The Department of Defense has done little to address the problem of sexual assault within the ranks, enhance the safety of the women and men who serve, or bring the perpetrators to justice. In addition to reporting mechanisms and legal services, sexual assault survivors need access to support services and treatment. While DOD created the Sexual Assault Prevention and Response Office (SAPRO) after the passage of the 2005 NDAA, Anuradha Bhagwati, Executive Director of the Servicewomen’s Action Network (SWAN), has criticized the military for understaffing and ignoring this “tiny” department, which, she notes, “is not even headed by a military officer.”
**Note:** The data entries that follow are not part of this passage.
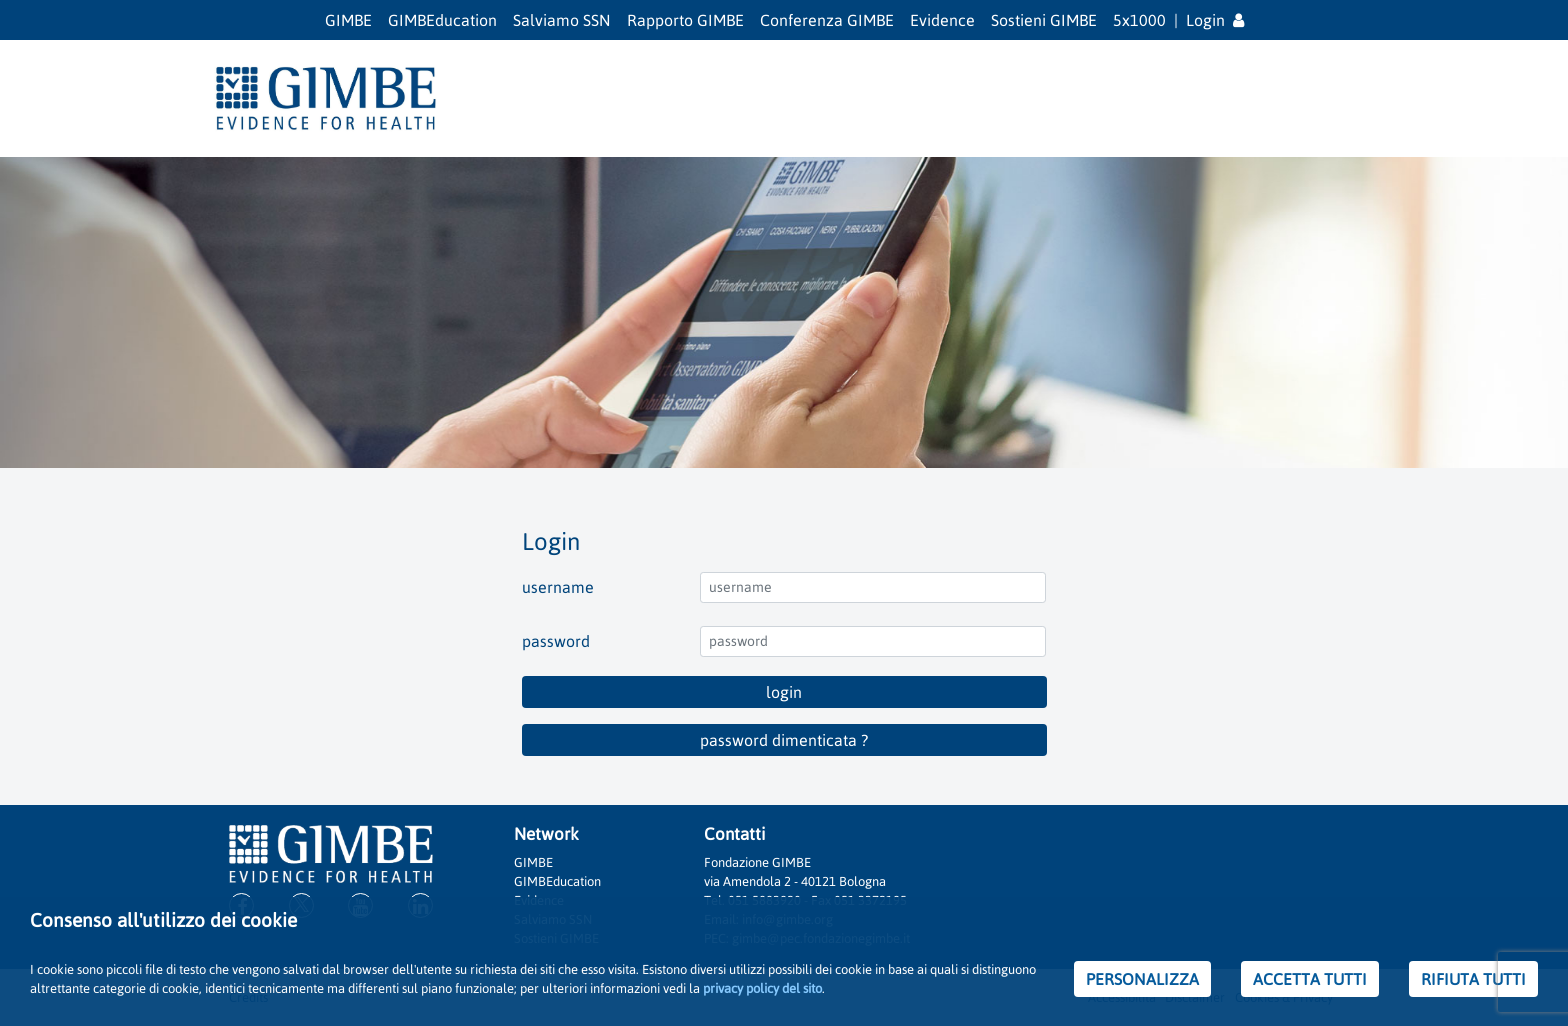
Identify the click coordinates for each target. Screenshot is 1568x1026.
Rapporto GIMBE (685, 20)
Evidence (942, 20)
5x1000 (1139, 20)
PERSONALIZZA (1142, 979)
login (784, 692)
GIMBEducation (442, 20)
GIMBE (348, 20)
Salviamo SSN (562, 20)
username (558, 587)
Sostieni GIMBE (1044, 20)
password (556, 641)
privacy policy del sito (762, 988)
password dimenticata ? (784, 740)
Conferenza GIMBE (827, 20)
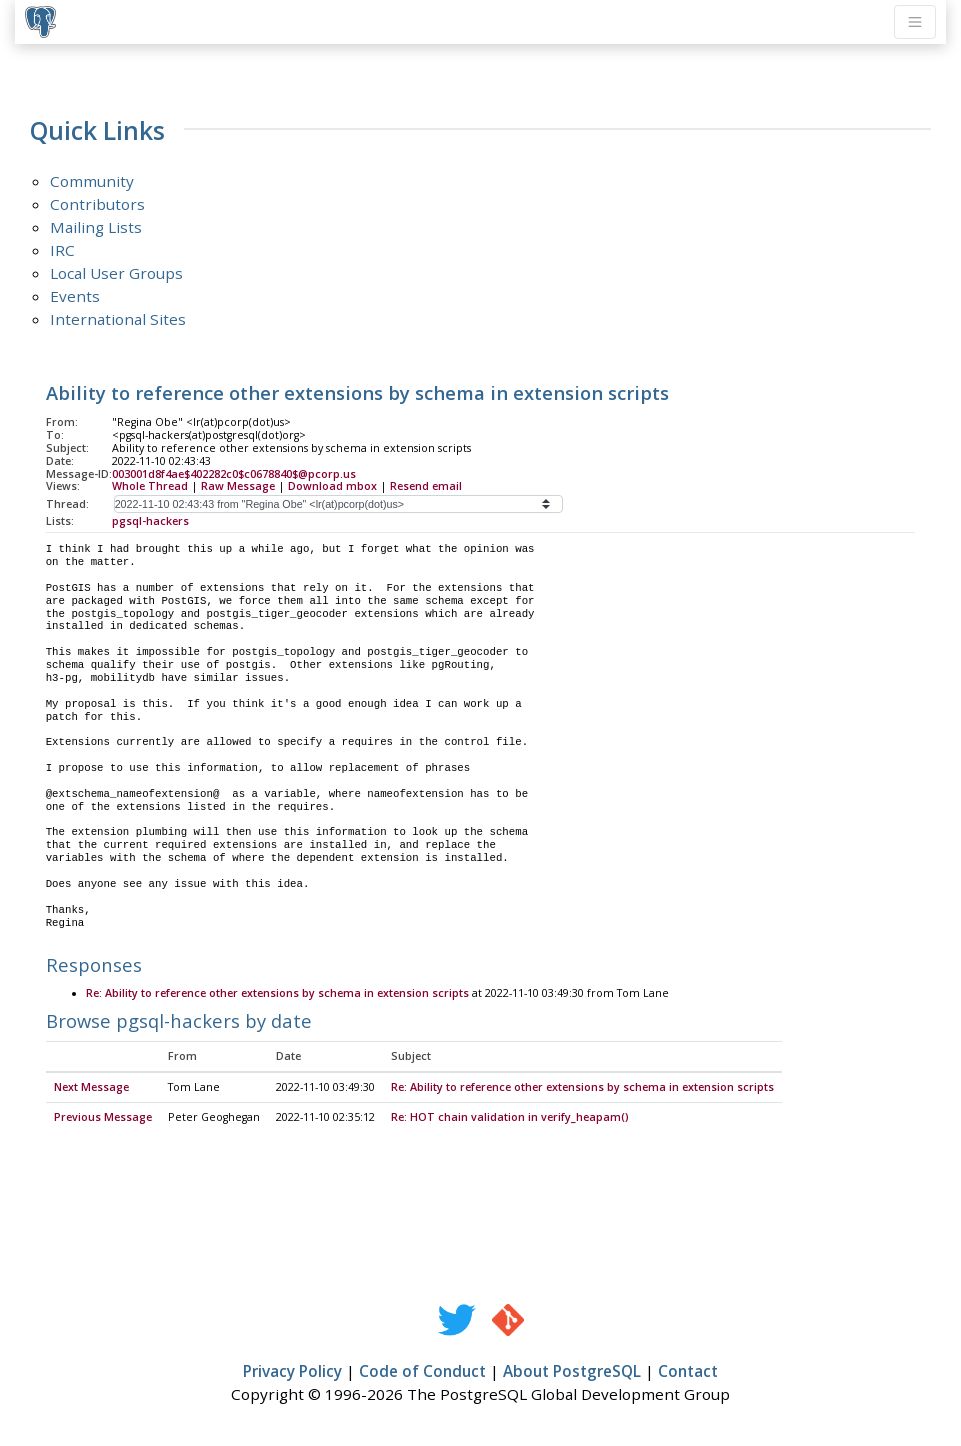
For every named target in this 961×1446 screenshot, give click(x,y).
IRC (62, 250)
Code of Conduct (422, 1372)
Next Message (91, 1088)
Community (92, 181)
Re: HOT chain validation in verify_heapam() (510, 1118)
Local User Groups (116, 273)
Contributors (97, 204)
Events (75, 296)
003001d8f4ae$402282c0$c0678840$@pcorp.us (234, 474)
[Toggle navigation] (915, 22)
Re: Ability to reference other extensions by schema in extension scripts (277, 994)
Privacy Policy (292, 1372)
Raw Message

The GAO report also cites a number of more specific problems in the way the Department of Defense deals with the crime of sexual assault. As mandated in the 2005 NDAA, the DOD IG has two major responsibilities on this issue: developing a military-wide policy for investigating sexual assaults and monitoring the investigations undertaken by the services. According to the GAO report, the DOD IG has failed to perform either of these tasks.

Among the problems that result from this inaction at the level of the Secretary of Defense and his staff are the inconsistencies within and among services in the investigations of assaults. The GAO found that the Army, Navy, and Air Force had different policies and procedures in six out of nine areas related to sexual assault investigation, making it impossible to hold commanders to a clear, universal standard. The report further found “no evidence” that the DOD IG conducted oversight of any of the 2,594 investigations of alleged sexual assault reported in 2010. By not conducting oversight on these investigations, the Department of Defense has no way of knowing if the services are performing them well.

And reports of individual victims show that the services are not performing these investigations well. The low prosecution figures—8% compared to 40% in the civilian world—tell only part of the story. Ignoring survivors’ accounts, laughing them off, or even reporting them for lying or adultery can have devastating effects on servicemembers’ health and careers. Issuing “non-judicial punishments” (or no punishments at all) to perpetrators often forces survivors to continue working in the same office as their attackers, causing further psychological harm and opening the door to repeated assaults.

Representative Niki Tsongas (D-MA) has introduced legislation that would enhance the legal rights and protections of servicemembers who have been victims of sexual assault. This legislation, known as the STRONG Act, would provide sexual assault survivors with access to a lawyer, ensure confidentiality with victim advocates, and grant base transfer requests. It would further require the creation of high-level positions at DOD and in all of the services to coordinate and oversee sexual assault investigations. As the recent GAO report demonstrates, there is an urgent need for the Department of Defense to live up to its obligations under existing legislation. Passage of the STRONG Act would underscore this need and would demonstrate that the country will not accept the continued mistreatment of our men and women in uniform.

West Point’s class of 2011 included 225 women, the highest number of female cadets in a single class since women were first allowed to attend the U.S. Military Academy in 1976. Current statistics suggest that 75 of these servicewomen will likely be victims of sexual assault during their time in the military. Those numbers are unacceptable, and the Secretary of Defense must do everything he can to protect those who serve from betrayal, assault, and abuse. He has no more important responsibility.